Os acordáis que en anteriores artículos traté el tema de que la deducción por el alquiler poco a poco iría desapareciendo. Hacienda mantenía que la deducción podría aplicarse durante el tiempo en que el contrato firmado antes de 2015 estuviese vigente, e incluso tenía en cuenta las prórrogas establecidas en la ley, pero una vez se firmaba un nuevo contrato, aunque este perteneciera a la misma vivienda, se perdía el derecho a la deducción por existir una nueva lúbrica.

Hacienda ha cambiado de criterio, y es que no tenía lógica que si se firmaba un nuevo contrato sobre la misma vivienda y con el mismo arrendador, se perdiera el derecho. Y así lo ha manifestado en “Consulta DGT V2469-16, de 7 de junio de 2016” y “Resolución TEAC de 8 de septiembre de 2016”. Cito textualmente resolución  “Consulta DGT V2469-16”: “En lo que respecta a la suscripción de un nuevo contrato de arrendamiento, debe señalarse que el nuevo contrato celebrado por la finalización del contrato inicial, se considerará, a los exclusivos efectos de la aplicación de la disposición transitoria decimoquinta de la LIRPF, como continuación del anterior, por lo que no impedirá el derecho a seguir practicando la deducción”.

Así pues, hacienda considera que este nuevo contrato sobre la misma vivienda y con el mismo arrendador, es continuación del anterior, aunque se firme a partir del 1 de enero de 2015.

Me gustaría comentaros, que esta nueva flexibilidad de hacienda estaba predestinada, no tenían más remedio que cambiar de criterio, ya que como aventuré en el anterior artículo la LAU junto al Código Civil prevé prórrogas indefinidas de un mismo contrato de arrendamiento. Sin ánimo de hacerme pesado y sin entrar en los farragosos artículos, os haré un resumen de lo que se podía hacer para alargar el contrato sin tener que firmar uno nuevo.

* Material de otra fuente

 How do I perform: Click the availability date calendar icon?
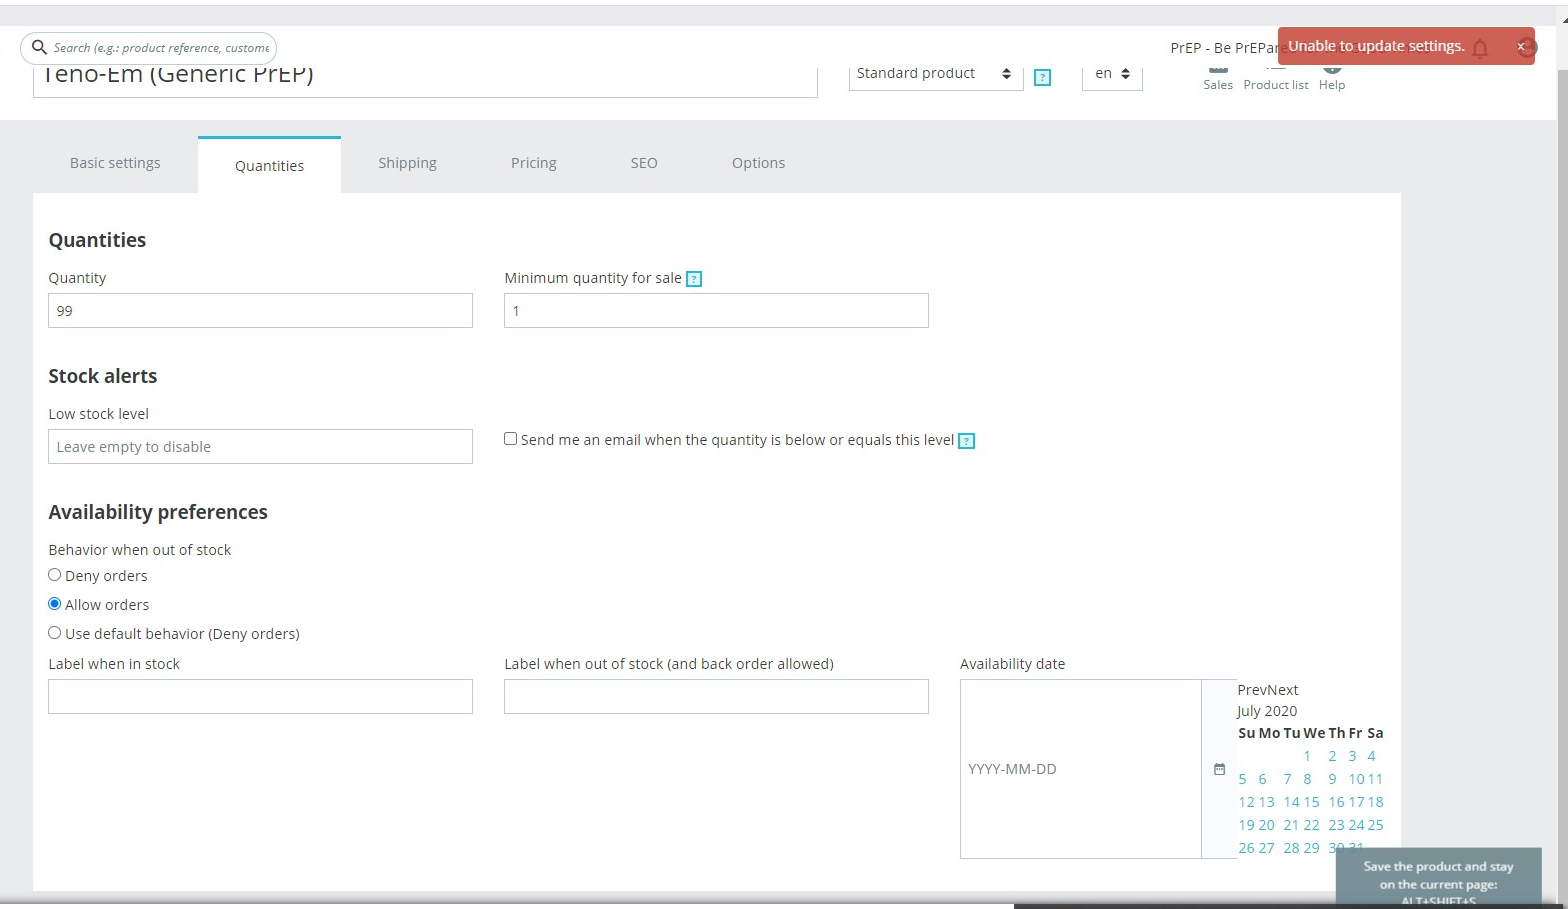tap(1219, 769)
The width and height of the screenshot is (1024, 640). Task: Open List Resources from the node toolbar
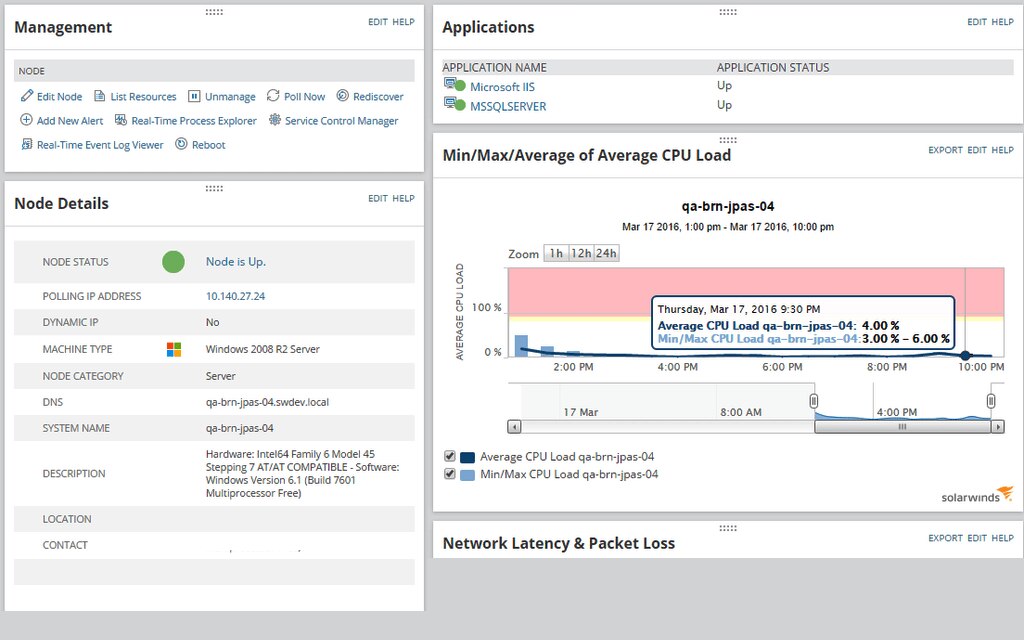(x=99, y=97)
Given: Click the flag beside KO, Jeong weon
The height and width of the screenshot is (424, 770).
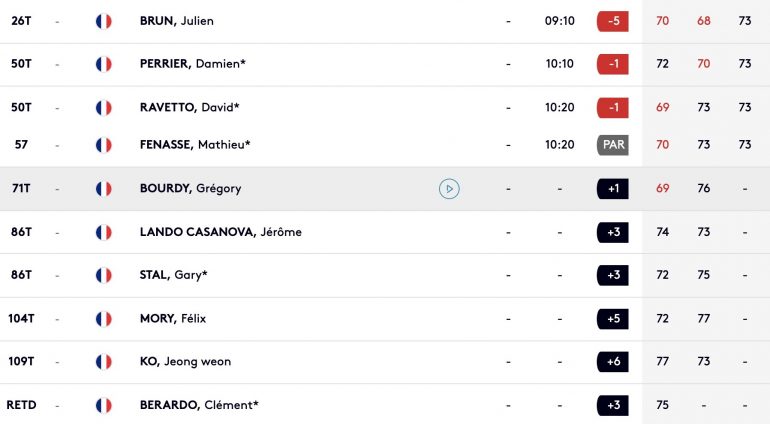Looking at the screenshot, I should click(104, 362).
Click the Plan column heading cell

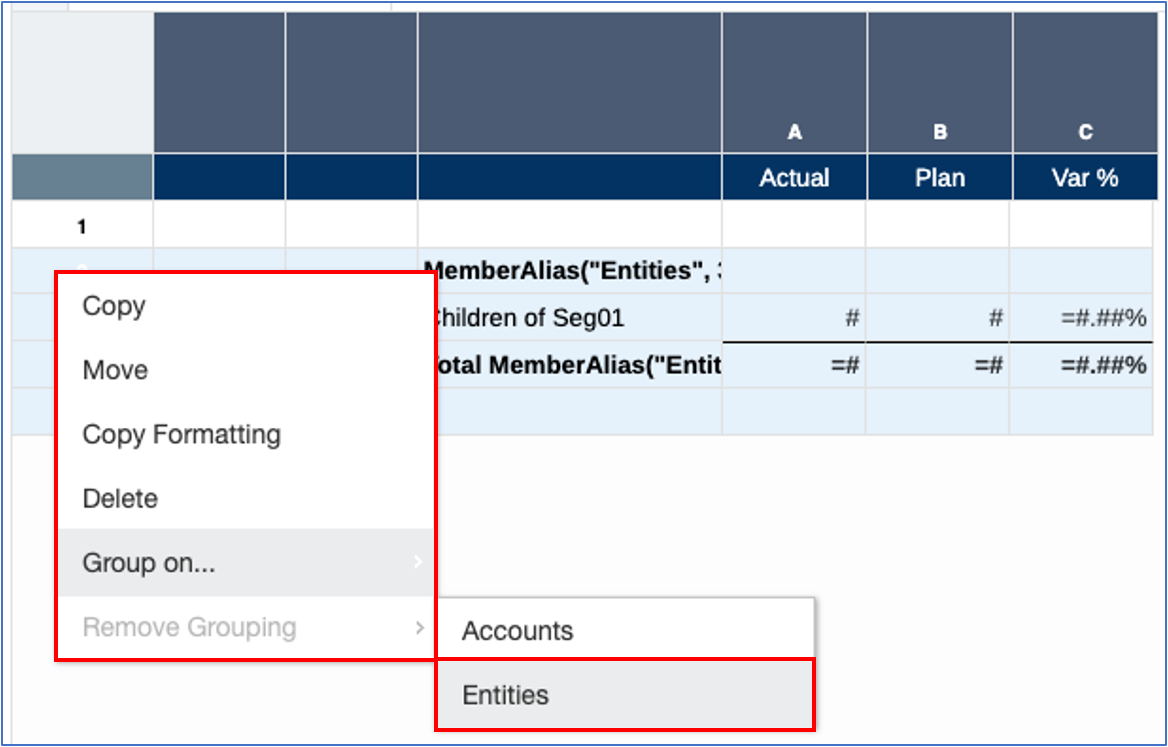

Si el contrato dura tres o más de tres años terminará a su fecha de vencimiento si alguna de las dos partes comunica a la otra un mes antes del vencimiento su intención de no renovarlo. Por el contrario, si llega la fecha de vencimiento y ninguna de la partes ha comunicado a la otra que no desea renovarlo al menos un mes antes de la fecha de vencimiento, entonces el contrato se prorrogará por un años más. Llegado el vencimiento de este año de prórroga sin que el arrendador exija la devolución del inmueble, se produce automáticamente un nuevo contrato de arrendamiento por “tácita reconducción”. Se trata de un nuevo contrato de arrendamiento con la mismas condiciones que el anterior excepto en cuanto a la duración. La duración del nuevo será de un año o de un mes en función a cuál fue la forma de pago de la renta establecida en el contrato de arrendamiento inicial. Así, al finalizar este nuevo periodo, volverá a iniciarse otro periodo de igual duración si ninguna de las partes pide que el nuevo contrato termine. El nacimiento de este nuevo contrato no está regulado en la LAU sino que es fruto de la regulación del Código Civil y de la jurisprudencia de los jueces. Y aunque la ley habla de nuevo contrato, a mí entender no es más que una prórroga indefinida del contrato existente.

Fuera “prórroga” o “nuevo contrato” con el nuevo cambio de criterio no habría ningún problema en practicar la deducción del alquiler por la firma del contrato original, sin necesidad que al vencimiento tener que firmar un nuevo contrato. Se puede continuar con el mismo contrato original, con las mismas garantías de este, y  hasta que las dos partes no manifiesten lo contrario. De esta manera, se podrán ahorrar los honorarios de las inmobiliarias cada vez que se llega al vencimiento de un contrato sobre una misma vivienda y arrendador.